DIRECTIONS FOR THIS TASK: Count how many rows contain the string "beside", with case counting, and reply with only that number.

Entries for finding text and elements
────────────────────
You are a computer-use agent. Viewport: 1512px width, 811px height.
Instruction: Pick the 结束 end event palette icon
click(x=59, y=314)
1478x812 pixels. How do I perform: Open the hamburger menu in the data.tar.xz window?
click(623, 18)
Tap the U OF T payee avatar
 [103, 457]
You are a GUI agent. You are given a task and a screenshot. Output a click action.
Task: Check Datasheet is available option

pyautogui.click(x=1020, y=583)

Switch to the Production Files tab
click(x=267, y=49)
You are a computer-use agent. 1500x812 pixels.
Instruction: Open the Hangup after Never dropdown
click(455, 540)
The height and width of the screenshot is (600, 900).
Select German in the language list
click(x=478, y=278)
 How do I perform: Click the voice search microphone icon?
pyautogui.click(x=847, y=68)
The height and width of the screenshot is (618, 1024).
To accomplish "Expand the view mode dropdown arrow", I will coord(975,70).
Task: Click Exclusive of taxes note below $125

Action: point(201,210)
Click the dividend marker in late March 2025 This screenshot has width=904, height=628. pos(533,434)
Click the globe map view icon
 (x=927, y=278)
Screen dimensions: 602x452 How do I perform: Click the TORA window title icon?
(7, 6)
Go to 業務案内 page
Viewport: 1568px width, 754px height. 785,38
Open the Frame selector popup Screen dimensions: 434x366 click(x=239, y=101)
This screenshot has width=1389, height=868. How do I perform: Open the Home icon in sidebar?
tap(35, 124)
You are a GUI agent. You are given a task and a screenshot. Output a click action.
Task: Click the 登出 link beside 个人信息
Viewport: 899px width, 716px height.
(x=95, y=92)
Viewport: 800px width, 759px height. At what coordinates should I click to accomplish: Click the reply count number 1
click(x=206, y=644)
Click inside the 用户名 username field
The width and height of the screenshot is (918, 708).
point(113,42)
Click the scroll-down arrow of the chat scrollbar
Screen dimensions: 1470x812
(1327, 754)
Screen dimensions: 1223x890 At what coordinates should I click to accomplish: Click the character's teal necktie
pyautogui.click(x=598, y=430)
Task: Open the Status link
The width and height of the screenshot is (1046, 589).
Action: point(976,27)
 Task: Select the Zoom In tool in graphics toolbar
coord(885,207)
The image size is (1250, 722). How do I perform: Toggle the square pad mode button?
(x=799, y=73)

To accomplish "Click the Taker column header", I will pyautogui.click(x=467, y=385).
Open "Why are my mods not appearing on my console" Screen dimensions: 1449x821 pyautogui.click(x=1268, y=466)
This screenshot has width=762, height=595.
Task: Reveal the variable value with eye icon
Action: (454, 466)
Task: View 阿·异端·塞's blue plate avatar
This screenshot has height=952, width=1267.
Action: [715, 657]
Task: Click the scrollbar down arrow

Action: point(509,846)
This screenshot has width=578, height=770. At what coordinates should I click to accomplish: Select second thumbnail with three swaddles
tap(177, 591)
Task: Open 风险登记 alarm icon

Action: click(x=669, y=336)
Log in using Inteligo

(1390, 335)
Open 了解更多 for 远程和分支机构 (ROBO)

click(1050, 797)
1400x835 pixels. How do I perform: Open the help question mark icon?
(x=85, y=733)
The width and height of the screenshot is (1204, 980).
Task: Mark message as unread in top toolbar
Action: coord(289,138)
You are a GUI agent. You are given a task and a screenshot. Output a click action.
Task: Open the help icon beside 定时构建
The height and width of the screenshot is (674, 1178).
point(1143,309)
────────────────────
SOLUTION BELOW: 2